REQUIREMENT:
Return each line of the records holding the string "gear".

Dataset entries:
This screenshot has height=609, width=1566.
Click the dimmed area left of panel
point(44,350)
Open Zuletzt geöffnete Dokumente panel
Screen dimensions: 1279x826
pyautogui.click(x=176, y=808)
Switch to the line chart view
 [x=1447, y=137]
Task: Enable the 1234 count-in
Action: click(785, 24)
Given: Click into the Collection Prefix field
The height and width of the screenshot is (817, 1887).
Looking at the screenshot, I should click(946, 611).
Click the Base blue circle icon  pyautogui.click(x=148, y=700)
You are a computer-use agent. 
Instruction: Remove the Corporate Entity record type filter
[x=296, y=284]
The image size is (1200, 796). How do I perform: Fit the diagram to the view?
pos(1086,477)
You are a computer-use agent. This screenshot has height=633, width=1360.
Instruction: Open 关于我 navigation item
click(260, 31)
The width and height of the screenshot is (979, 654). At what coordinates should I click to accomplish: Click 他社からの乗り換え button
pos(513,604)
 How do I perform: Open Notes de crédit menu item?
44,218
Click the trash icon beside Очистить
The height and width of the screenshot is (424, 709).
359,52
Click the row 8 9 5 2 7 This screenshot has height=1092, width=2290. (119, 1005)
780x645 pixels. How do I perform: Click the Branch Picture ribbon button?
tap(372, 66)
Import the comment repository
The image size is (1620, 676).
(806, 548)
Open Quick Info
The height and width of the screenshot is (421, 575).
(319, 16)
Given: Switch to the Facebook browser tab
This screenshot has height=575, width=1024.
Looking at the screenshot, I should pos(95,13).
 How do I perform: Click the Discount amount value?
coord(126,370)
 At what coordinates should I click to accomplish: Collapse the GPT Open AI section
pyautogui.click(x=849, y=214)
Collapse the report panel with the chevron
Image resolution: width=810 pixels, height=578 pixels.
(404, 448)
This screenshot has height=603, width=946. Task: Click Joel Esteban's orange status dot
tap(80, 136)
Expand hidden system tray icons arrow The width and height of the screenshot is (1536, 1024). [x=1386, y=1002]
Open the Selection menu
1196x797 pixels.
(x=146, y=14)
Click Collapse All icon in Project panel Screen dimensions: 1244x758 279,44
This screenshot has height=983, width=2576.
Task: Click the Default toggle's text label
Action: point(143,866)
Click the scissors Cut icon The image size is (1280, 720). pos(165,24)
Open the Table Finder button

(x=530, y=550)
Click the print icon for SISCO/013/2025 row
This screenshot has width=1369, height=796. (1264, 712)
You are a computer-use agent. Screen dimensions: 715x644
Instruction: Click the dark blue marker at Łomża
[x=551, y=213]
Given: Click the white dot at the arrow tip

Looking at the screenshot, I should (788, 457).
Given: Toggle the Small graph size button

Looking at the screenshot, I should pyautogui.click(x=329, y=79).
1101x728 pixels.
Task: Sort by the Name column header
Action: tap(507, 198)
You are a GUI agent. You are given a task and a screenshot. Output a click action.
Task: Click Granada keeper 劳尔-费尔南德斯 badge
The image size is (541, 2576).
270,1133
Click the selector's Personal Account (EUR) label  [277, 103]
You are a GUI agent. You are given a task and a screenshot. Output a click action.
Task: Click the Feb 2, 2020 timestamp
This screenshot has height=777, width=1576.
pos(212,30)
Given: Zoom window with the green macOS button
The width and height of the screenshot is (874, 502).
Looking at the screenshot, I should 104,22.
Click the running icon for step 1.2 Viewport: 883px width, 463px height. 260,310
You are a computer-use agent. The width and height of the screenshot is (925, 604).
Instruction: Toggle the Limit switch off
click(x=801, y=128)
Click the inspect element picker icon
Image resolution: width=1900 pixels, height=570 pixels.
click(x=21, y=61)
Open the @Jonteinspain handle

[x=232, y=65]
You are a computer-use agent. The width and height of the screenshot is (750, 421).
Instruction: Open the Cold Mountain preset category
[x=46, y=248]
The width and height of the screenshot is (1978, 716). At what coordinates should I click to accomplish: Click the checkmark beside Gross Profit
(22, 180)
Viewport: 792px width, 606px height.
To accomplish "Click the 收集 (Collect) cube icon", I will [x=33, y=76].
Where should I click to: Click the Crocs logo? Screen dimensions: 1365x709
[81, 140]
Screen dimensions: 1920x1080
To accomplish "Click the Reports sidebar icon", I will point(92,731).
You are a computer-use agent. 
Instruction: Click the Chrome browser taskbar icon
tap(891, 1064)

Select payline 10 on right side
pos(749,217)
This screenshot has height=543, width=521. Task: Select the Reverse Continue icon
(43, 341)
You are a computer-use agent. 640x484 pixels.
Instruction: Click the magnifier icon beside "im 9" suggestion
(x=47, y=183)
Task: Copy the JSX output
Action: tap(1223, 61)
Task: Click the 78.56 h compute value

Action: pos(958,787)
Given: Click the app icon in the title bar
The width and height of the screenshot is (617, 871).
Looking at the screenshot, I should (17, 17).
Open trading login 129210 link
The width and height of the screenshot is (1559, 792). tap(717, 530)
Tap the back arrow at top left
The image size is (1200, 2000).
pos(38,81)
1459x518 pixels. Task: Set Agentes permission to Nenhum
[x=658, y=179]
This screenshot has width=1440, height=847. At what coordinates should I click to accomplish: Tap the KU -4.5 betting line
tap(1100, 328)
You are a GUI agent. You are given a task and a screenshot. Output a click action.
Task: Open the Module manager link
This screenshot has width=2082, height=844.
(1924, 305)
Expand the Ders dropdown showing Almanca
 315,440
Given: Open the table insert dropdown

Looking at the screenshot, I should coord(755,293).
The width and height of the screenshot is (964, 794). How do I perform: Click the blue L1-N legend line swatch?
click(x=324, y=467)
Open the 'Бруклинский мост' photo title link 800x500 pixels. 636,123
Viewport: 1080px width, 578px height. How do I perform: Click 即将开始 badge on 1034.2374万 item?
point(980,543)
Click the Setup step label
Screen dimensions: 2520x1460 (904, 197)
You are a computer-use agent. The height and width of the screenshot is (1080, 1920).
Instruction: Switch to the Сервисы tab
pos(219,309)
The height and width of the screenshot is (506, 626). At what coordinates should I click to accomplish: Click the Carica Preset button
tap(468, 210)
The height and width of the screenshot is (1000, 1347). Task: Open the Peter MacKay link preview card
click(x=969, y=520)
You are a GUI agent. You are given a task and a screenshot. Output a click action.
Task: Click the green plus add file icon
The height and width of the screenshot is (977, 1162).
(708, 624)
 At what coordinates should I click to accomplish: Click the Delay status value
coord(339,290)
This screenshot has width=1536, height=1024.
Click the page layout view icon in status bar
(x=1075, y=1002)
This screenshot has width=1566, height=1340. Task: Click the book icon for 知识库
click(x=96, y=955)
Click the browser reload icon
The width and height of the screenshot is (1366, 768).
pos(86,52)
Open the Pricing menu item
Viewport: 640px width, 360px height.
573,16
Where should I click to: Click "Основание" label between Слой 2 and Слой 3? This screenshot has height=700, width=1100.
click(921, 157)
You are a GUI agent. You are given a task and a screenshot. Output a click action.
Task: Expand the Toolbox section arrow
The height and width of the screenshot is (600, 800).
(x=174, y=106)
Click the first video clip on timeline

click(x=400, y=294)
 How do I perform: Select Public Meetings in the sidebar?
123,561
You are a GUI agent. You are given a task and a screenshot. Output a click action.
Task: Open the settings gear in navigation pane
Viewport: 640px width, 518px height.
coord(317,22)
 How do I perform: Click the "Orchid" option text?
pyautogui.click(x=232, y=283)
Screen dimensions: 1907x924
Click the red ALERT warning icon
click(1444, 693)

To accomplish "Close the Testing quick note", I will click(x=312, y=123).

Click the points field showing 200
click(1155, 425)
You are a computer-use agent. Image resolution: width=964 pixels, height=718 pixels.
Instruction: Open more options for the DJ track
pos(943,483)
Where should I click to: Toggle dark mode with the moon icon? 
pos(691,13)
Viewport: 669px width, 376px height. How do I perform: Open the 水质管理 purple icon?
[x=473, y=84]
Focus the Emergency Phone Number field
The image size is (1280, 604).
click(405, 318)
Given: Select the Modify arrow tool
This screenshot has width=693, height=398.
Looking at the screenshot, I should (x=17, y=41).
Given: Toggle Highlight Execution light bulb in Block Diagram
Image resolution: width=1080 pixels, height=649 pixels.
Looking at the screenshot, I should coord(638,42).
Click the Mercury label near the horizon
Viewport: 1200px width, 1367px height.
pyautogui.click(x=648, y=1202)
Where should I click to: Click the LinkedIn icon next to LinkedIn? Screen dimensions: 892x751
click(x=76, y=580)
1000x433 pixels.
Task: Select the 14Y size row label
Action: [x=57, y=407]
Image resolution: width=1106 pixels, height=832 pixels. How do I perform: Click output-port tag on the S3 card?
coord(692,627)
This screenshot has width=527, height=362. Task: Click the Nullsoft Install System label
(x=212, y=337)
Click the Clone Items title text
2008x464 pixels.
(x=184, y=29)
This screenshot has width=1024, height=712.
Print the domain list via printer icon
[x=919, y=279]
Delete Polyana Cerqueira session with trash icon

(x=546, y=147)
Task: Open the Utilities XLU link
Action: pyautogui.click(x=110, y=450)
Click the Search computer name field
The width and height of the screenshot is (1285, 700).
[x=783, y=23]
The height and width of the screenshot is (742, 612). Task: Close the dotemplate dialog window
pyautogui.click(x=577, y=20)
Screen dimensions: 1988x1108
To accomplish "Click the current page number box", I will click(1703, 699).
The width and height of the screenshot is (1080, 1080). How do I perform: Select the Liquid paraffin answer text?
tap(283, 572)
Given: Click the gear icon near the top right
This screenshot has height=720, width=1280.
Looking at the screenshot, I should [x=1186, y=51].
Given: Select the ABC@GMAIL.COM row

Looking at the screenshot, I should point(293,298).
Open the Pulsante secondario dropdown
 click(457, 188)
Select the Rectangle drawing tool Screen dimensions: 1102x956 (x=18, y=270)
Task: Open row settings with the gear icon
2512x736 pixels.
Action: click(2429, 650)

COMPLETED TASK:
Task: Open the settings gear in navigation pane
Given: Click the gear icon near the top right
Task: Open row settings with the gear icon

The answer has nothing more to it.